Aim
Give every line of the listing below as a JSON list of strings, one string per line, leaving out blank lines.

[BEGIN Data lines]

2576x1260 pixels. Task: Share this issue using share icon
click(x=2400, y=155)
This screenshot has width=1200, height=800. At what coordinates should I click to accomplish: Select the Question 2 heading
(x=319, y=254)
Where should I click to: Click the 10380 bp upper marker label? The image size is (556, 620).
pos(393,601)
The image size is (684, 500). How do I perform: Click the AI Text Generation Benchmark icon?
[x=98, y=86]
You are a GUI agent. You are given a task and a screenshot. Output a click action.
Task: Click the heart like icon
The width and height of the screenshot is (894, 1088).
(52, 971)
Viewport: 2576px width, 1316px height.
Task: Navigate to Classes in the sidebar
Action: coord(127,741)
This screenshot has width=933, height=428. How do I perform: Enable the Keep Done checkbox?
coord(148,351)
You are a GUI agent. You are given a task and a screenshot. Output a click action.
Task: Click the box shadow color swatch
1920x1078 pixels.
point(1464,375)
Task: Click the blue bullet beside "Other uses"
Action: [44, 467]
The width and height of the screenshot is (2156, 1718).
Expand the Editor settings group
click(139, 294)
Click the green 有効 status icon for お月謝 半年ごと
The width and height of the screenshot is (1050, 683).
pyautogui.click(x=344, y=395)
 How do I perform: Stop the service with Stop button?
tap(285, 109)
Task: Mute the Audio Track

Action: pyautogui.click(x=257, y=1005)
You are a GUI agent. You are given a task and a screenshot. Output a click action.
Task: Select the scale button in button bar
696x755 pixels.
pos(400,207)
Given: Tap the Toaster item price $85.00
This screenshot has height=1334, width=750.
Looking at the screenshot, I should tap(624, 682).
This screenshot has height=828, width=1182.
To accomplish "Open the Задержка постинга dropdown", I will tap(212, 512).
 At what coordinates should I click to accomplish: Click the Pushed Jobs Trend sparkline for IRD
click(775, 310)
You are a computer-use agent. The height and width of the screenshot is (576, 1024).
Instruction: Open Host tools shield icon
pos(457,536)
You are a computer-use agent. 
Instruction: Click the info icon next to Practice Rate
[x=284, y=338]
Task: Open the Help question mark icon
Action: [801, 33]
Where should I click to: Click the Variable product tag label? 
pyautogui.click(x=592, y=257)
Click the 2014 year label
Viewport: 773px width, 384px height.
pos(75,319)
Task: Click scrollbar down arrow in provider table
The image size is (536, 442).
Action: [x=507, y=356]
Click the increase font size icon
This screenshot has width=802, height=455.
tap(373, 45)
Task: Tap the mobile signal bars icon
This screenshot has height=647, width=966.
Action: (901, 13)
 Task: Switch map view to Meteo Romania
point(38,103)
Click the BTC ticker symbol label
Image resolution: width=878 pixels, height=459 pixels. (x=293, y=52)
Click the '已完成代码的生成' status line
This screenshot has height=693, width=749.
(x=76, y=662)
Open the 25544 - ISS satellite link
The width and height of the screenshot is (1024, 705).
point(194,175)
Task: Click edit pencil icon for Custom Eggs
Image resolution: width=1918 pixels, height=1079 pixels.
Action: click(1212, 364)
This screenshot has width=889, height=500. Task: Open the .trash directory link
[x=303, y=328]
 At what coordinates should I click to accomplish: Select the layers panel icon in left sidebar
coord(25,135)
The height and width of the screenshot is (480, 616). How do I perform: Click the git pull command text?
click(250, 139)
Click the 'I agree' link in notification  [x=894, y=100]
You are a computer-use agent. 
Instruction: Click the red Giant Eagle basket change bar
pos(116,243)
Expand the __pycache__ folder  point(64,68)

[END Data lines]

Task result
[
  "2576x1260 pixels. Task: Share this issue using share icon",
  "click(x=2400, y=155)",
  "This screenshot has width=1200, height=800. At what coordinates should I click to accomplish: Select the Question 2 heading",
  "(x=319, y=254)",
  "Where should I click to: Click the 10380 bp upper marker label? The image size is (556, 620).",
  "pos(393,601)",
  "The image size is (684, 500). How do I perform: Click the AI Text Generation Benchmark icon?",
  "[x=98, y=86]",
  "You are a GUI agent. You are given a task and a screenshot. Output a click action.",
  "Task: Click the heart like icon",
  "The width and height of the screenshot is (894, 1088).",
  "(52, 971)",
  "Viewport: 2576px width, 1316px height.",
  "Task: Navigate to Classes in the sidebar",
  "Action: coord(127,741)",
  "This screenshot has width=933, height=428. How do I perform: Enable the Keep Done checkbox?",
  "coord(148,351)",
  "You are a GUI agent. You are given a task and a screenshot. Output a click action.",
  "Task: Click the box shadow color swatch",
  "1920x1078 pixels.",
  "point(1464,375)",
  "Task: Click the blue bullet beside \"Other uses\"",
  "Action: [44, 467]",
  "The width and height of the screenshot is (2156, 1718).",
  "Expand the Editor settings group",
  "click(139, 294)",
  "Click the green 有効 status icon for お月謝 半年ごと",
  "The width and height of the screenshot is (1050, 683).",
  "pyautogui.click(x=344, y=395)",
  " How do I perform: Stop the service with Stop button?",
  "tap(285, 109)",
  "Task: Mute the Audio Track",
  "Action: pyautogui.click(x=257, y=1005)",
  "You are a GUI agent. You are given a task and a screenshot. Output a click action.",
  "Task: Select the scale button in button bar",
  "696x755 pixels.",
  "pos(400,207)",
  "Given: Tap the Toaster item price $85.00",
  "This screenshot has height=1334, width=750.",
  "Looking at the screenshot, I should tap(624, 682).",
  "This screenshot has height=828, width=1182.",
  "To accomplish \"Open the Задержка постинга dropdown\", I will tap(212, 512).",
  " At what coordinates should I click to accomplish: Click the Pushed Jobs Trend sparkline for IRD",
  "click(775, 310)",
  "You are a computer-use agent. The height and width of the screenshot is (576, 1024).",
  "Instruction: Open Host tools shield icon",
  "pos(457,536)",
  "You are a computer-use agent. ",
  "Instruction: Click the info icon next to Practice Rate",
  "[x=284, y=338]",
  "Task: Open the Help question mark icon",
  "Action: [801, 33]",
  "Where should I click to: Click the Variable product tag label? ",
  "pyautogui.click(x=592, y=257)",
  "Click the 2014 year label",
  "Viewport: 773px width, 384px height.",
  "pos(75,319)",
  "Task: Click scrollbar down arrow in provider table",
  "The image size is (536, 442).",
  "Action: [x=507, y=356]",
  "Click the increase font size icon",
  "This screenshot has width=802, height=455.",
  "tap(373, 45)",
  "Task: Tap the mobile signal bars icon",
  "This screenshot has height=647, width=966.",
  "Action: (901, 13)",
  " Task: Switch map view to Meteo Romania",
  "point(38,103)",
  "Click the BTC ticker symbol label",
  "Image resolution: width=878 pixels, height=459 pixels. (x=293, y=52)",
  "Click the '已完成代码的生成' status line",
  "This screenshot has height=693, width=749.",
  "(x=76, y=662)",
  "Open the 25544 - ISS satellite link",
  "The width and height of the screenshot is (1024, 705).",
  "point(194,175)",
  "Task: Click edit pencil icon for Custom Eggs",
  "Image resolution: width=1918 pixels, height=1079 pixels.",
  "Action: click(1212, 364)",
  "This screenshot has width=889, height=500. Task: Open the .trash directory link",
  "[x=303, y=328]",
  " At what coordinates should I click to accomplish: Select the layers panel icon in left sidebar",
  "coord(25,135)",
  "The height and width of the screenshot is (480, 616). How do I perform: Click the git pull command text?",
  "click(250, 139)",
  "Click the 'I agree' link in notification  [x=894, y=100]",
  "You are a computer-use agent. ",
  "Instruction: Click the red Giant Eagle basket change bar",
  "pos(116,243)",
  "Expand the __pycache__ folder  point(64,68)"
]